A Letter to Myself About Sustainability (Hyderabad, London, Singapore, USA)

Greetings, Future Me

Next semester, when you’re at Michigan, I hope you’ll read this and remember Hyderabad, Singapore, and even London.

I’m currently sitting in my tiny Singaporean rental room, reflecting on how odd it is that I’m here at all. Last September, I moved away from Hyderabad for the first time. London follows. This study abroad exchange is now ongoing. And the USA soon.

I went to the wet market this morning, as I do every morning here, to buy some vegetables. I’ve only eaten vegetarian food because I grew up eating it and because I know that plant-based diets can reduce carbon emissions from food by almost half. (I keep saying that to myself as I eat another variety of dal-chawal after reading it on a UN website.)

However, I am aware of the contradiction even as I do this. To get here, I flew a long distance. It wasn’t truly “sustainable.” I cannot make up the carbon footprint of a single round-trip flight from London to Singapore, even if I eat only plant-based food for the rest of my life.
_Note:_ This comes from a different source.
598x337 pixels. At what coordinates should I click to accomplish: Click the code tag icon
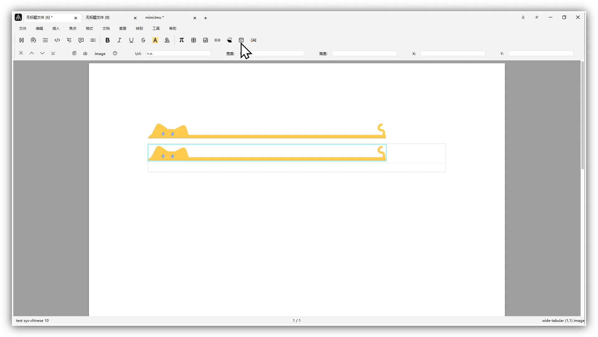point(57,40)
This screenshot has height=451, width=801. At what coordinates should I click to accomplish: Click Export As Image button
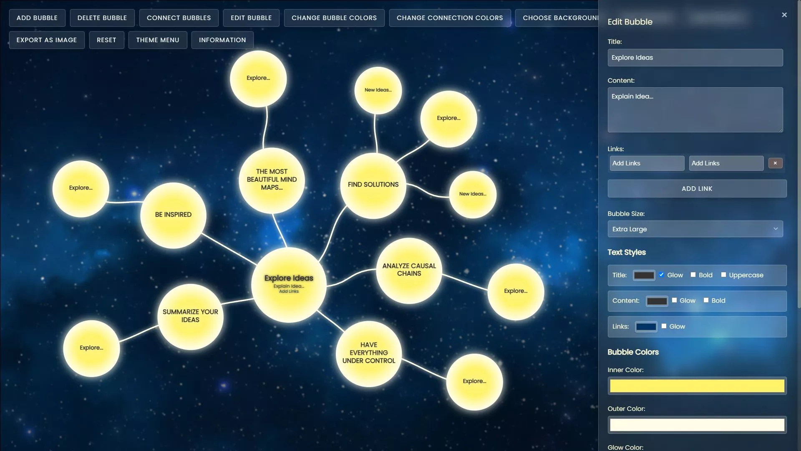point(47,40)
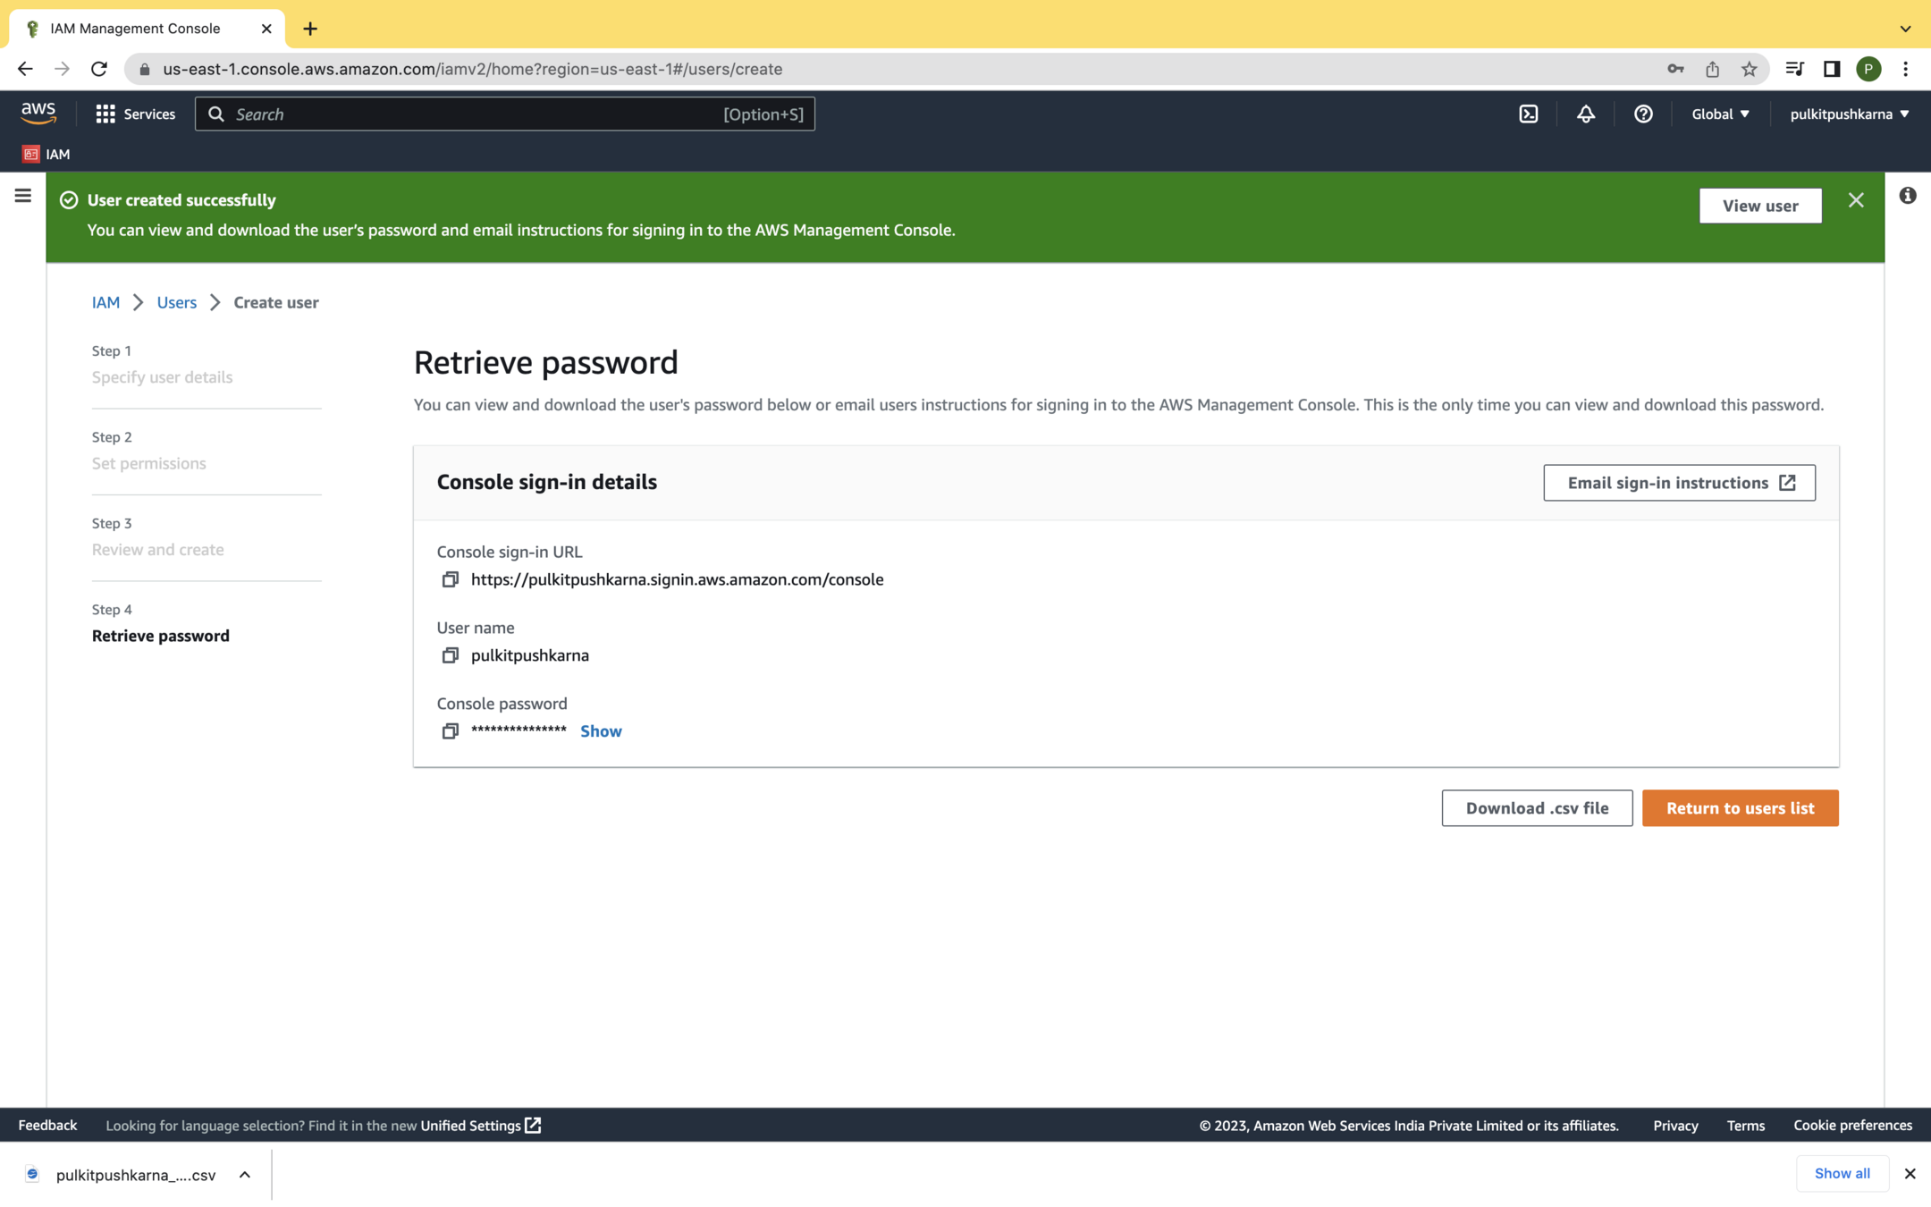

And I’ll be adding London-Detroit to the list in a few months.

For class, I take the MRT to Singapore Management University; I always use public transportation and mentally calculate the grams of CO2 saved, as if it were a moral scorecard. However, the lectures are where the real learning takes place. The sustainable tourism industry. AI for Social Change. Our class met with sustainability managers from Sentosa and Capitaland last week. I thought, “They’re not saints,” after listening to them discuss ESG tactics. They are entrepreneurs who aim to cause less harm and occasionally even good. I aspire to be that.

I wish to recall Hyderabad. While I worked in the laptop department at Vishal Peripherals, I persuaded employees to reduce aging inventory, switch to paper packaging, and stock refurbished models. Climate activism is not glamorous. Simple, frequently uninteresting business decisions that were more profitable and environmentally friendly. I learned that sustainability doesn’t have to be charity; it can be a strategy.

The heat is the first thing I notice when I return to India, which I did in June. It’s hotter than I recall. Every home’s air conditioner hums louder. It seems like a warning.

It’s quieter here in the evenings. My usual destination is Michigan. How to maximize the business and marketing courses offered there. How to find out what genuinely persuades a large corporation to reduce emissions without going bankrupt. I might open my own consulting business someday to assist Indian companies in profitably lowering their carbon footprints.

None of this is something I want to forget. The small daily decisions that seem so insufficient. Because even if my personal decisions are modest, I am aware that the true impact will be to assist other companies and individuals in making different decisions.